Poor Grades With Teens Linked to Suicide Risk
Researchers from the University Karolinska Institute and the Swedish National Board of Health and Welfare have found that kids with poor grades in school are associated with an increased risk of suicide at a young age.
One of the leading causes of death amongst teenagers is suicide
The Centers for Disease control report that it is the third leading cause of death, behind accidents and homicide, of people aged 15 to 24 and suicide is the fourth leading cause of death for children between the ages of 10 and 14.
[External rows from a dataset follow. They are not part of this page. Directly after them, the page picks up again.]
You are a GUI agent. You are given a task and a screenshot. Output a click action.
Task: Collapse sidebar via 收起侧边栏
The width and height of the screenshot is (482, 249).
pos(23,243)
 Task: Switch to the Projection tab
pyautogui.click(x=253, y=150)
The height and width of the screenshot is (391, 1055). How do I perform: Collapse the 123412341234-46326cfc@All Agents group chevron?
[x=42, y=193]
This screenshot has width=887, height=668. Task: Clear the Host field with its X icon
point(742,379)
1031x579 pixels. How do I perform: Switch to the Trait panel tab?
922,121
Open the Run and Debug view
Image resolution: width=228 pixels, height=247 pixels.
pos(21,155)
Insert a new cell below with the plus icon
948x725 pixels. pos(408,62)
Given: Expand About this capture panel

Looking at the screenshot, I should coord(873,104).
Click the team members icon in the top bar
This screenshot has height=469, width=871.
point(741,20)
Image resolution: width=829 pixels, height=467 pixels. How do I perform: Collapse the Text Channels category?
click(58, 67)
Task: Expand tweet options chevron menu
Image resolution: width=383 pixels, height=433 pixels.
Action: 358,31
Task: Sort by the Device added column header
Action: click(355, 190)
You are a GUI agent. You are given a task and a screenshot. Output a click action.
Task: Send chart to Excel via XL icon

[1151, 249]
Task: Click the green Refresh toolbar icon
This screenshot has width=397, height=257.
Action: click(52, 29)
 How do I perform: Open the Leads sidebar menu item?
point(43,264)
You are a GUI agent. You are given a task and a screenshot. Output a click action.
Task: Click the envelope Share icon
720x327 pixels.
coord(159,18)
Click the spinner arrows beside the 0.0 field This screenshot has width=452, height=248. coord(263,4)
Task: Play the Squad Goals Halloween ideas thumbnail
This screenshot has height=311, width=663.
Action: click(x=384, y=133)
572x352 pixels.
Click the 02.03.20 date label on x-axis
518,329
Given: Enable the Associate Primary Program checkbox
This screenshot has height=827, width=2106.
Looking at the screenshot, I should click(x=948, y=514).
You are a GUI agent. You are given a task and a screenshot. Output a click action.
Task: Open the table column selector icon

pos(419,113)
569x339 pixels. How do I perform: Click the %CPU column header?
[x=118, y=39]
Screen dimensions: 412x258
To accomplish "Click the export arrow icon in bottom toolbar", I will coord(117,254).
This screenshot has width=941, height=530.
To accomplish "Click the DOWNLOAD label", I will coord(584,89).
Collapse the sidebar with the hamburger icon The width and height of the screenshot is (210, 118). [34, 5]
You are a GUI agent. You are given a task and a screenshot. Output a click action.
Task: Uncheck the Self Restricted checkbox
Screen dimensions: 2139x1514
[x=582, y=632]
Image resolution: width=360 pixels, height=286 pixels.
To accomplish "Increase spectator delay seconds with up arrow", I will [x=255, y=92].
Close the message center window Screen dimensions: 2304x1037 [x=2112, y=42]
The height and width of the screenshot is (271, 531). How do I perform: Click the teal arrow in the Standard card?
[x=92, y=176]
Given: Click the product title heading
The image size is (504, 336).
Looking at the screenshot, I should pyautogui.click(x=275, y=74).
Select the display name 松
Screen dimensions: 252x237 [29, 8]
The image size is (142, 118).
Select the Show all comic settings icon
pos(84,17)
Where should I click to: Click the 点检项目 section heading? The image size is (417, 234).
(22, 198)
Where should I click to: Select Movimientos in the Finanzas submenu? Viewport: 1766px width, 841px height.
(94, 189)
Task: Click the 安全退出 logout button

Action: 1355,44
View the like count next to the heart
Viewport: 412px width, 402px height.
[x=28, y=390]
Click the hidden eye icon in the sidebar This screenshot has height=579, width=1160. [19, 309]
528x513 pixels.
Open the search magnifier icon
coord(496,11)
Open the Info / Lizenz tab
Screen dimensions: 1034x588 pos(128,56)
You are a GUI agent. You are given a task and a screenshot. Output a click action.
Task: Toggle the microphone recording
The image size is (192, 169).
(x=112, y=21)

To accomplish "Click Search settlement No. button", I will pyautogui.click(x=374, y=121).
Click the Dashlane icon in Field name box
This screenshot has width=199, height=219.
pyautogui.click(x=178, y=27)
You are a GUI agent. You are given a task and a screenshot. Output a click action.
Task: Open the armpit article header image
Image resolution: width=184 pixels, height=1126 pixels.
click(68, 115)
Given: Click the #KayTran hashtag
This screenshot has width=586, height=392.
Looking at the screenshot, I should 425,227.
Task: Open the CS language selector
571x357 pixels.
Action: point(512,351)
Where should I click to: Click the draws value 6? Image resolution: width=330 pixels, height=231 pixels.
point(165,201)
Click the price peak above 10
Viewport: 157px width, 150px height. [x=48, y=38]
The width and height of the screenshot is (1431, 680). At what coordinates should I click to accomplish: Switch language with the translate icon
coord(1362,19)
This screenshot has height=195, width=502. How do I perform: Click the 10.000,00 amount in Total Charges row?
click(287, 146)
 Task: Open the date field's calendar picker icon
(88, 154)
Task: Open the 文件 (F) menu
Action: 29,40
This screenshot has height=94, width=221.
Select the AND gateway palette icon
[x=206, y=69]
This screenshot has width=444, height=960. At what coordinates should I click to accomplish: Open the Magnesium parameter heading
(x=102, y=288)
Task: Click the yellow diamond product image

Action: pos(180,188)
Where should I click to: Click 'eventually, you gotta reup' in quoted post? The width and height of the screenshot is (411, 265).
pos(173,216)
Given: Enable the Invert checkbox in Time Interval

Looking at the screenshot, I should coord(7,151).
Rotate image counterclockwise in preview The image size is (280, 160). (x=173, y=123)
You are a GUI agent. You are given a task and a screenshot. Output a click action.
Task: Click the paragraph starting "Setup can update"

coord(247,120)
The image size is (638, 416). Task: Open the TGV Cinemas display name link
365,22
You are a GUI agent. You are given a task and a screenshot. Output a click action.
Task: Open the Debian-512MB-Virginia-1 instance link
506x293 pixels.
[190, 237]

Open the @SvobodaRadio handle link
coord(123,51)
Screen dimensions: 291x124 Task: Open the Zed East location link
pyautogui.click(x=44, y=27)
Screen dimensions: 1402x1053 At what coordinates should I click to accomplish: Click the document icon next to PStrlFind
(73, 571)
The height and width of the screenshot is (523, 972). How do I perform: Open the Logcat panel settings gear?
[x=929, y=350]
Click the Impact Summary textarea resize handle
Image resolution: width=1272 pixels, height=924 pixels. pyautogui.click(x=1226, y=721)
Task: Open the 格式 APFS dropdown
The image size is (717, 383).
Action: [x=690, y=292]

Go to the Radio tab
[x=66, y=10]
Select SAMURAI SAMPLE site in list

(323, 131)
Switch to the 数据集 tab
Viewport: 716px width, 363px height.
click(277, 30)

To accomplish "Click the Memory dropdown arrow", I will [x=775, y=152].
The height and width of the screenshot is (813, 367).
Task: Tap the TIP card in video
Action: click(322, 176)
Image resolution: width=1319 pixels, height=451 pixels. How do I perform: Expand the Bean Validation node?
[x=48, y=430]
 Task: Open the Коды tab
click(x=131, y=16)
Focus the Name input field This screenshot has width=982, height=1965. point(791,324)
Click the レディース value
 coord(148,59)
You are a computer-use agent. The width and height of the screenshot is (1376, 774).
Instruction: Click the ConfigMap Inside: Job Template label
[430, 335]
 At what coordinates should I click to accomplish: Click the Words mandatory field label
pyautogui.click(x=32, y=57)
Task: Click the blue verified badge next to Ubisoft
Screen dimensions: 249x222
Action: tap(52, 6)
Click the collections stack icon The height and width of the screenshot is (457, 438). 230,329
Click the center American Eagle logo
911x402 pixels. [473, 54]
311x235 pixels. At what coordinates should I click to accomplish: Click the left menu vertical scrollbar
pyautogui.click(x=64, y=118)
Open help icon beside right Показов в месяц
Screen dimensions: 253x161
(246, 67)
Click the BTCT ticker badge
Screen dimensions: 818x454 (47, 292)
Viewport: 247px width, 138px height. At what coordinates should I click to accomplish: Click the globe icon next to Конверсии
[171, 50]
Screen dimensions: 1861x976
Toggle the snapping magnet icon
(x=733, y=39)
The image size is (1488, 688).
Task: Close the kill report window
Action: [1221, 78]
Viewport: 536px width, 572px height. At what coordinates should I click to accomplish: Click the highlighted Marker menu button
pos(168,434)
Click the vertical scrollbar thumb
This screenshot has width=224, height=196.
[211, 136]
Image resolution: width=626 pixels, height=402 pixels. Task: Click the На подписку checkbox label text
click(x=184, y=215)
The research found that suicide risk descended as grades rose. “The correlation is clear, despite having excluded young people who had been in hospital for mental health problems or drug-related diagnoses,” says Charlotte Björkenstam, doctoral student at Karolinska Institutet and managing director of the National Board of Health and Welfare’s cause-of-death register.
The research showed that the highest suicide risk was by young people with incomplete grades. The same pattern was observed amongst boys and girls, although the risks were consistently higher for boys. Students whose grades were abve average had the lowest risk of suicide.
The reseaerchers took data from the final grades of approximately 900,000 former students born between 1972 and 1981. This period was during a time when Swedish schools used a five-point numerical grade scale. A follow-up was then made with respect to suicide up to the ages of 25 to 34. Their results show that those with the very highest grades had the lowest risk of committing suicide.
For the study, researchers controlled for a number of other variables, including the following factors: factors such as if the parent was single, the age of the mother, the parents’ mental health and possible drug use, and whether the student had been adopted.
"What our study reveals most of all is how important it is to identify and assist pupils who are unable to meet the performance requirements," says Ms Björkenstam.